===== SELECTED EXCERPT

# Accurate Inverse Design of Broadband Solar Metamaterial Absorbers via Joint Forward–Inverse Deep Learning

**Authors:** Qihang Wu, Zhiming Deng, Cong Zeng, Haoyuan Cai

PMC · DOI: 10.3390/nano16050297 · 2026-02-26

## TL;DR

This paper introduces a deep learning framework that enables efficient design of solar absorbers with high efficiency and broadband performance.

## Contribution

A joint forward–inverse deep learning framework is proposed to reduce ambiguity and improve accuracy in inverse design of solar metamaterials.

## Key findings

- The framework achieved 97.4% average absorptivity across the solar spectrum with polarization insensitivity.
- Outdoor tests showed a peak temperature of 86.3 °C under natural sunlight with 850 W/m2 irradiance.
- Normalized test mean squared errors were 7.2 × 10−5 (inverse) and 6.8 × 10−5 (forward).

==========

**WHAT YOU WILL DO:**
a. What peak temperature did outdoor tests reach, according to the solar absorber summary?
b. Continue the solar absorber summary from the point after its final key finding.

===== RECORDED DATA

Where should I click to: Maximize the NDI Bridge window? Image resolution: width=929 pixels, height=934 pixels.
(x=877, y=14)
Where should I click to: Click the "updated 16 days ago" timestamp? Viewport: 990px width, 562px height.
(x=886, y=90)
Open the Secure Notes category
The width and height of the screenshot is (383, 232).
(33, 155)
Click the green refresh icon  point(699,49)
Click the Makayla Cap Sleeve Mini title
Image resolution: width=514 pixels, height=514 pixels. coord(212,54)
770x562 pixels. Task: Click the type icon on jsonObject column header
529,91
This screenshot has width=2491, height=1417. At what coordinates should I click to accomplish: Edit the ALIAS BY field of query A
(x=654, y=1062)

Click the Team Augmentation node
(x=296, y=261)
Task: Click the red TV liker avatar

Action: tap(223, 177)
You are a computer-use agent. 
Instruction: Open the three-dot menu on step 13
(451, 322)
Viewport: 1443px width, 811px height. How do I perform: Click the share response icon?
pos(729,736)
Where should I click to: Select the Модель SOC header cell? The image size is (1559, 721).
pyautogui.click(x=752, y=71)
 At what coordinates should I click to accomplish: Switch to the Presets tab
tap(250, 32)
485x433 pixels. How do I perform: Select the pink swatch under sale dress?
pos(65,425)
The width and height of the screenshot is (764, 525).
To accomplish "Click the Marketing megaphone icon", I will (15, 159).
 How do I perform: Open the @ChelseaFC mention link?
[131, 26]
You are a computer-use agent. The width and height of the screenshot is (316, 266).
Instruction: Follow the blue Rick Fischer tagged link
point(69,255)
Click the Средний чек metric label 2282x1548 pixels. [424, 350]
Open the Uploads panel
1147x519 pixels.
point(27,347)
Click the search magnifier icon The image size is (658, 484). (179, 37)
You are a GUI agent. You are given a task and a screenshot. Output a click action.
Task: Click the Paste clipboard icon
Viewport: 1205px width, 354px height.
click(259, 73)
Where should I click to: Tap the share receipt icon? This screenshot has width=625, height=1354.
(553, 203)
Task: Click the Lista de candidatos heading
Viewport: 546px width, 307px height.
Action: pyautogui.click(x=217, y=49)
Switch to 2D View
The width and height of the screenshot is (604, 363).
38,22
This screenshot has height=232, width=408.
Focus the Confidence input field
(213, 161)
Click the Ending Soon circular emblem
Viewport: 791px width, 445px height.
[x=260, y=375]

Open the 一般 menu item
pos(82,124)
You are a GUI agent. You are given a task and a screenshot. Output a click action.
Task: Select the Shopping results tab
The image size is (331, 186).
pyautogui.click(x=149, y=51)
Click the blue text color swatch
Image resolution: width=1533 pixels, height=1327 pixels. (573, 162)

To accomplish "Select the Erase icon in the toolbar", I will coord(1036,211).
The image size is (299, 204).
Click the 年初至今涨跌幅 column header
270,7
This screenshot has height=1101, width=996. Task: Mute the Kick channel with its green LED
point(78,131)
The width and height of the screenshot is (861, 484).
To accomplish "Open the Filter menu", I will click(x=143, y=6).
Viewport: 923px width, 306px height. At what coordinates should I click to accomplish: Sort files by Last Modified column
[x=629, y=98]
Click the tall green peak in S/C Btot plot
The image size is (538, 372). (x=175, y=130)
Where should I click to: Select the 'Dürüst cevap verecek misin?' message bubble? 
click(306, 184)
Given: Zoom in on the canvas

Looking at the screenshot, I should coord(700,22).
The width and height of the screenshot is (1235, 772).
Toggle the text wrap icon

==========

**OUTPUTS FOR THE TASKS:**
a. 86.3 °C

b.
## Abstract

The design of broadband, high-efficiency solar absorbers remains challenging due to the complex and ill-posed inverse mapping from the target optical responses to the physical structures in inverse design optimization. To address this, we propose a joint forward–inverse deep learning framework that enables the rapid and accurate optimization of multilayer metamaterial absorbers. This method integrates an inverse network based on a Modified Swin Transformer with a Multilayer Perceptron forward proxy and performs end-to-end training in a consistency-driven cycle. This strategy reduces the one-to-many ambiguity in inverse design and improves the prediction accuracy, with normalized test mean squared errors of 7.2 × 10−5 (inverse) and 6.8 × 10−5 (forward). Using this framework, we optimized an absorber comprising W/SiO2 hyperbolic metamaterial stacks and TiO2/SiO2 anti-reflection coatings, achieving 97.4% average absorptivity across the 400–1750 nm solar spectrum, along with polarization insensitivity and robust wide-angle performance up to 60° incidence. The outdoor solar heating tests showed that the fabricated absorber reaches a peak temperature of 86.3 °C under natural sunlight, with an irradiance peak of about 850 W/m2 at noon. This work shows that combining forward and reverse deep learning provides a powerful and scalable paradigm for accelerating the intelligent design of high-performance solar thermal metamaterials.

## Linked entities

- **Chemicals:** W (PubChem CID 23964), SiO2 (PubChem CID 24261), TiO2 (PubChem CID 26042)

## Full-text entities

- **Chemicals:** TiO2 (MESH:C009495), W (MESH:D014414), SiO2 (MESH:D012822)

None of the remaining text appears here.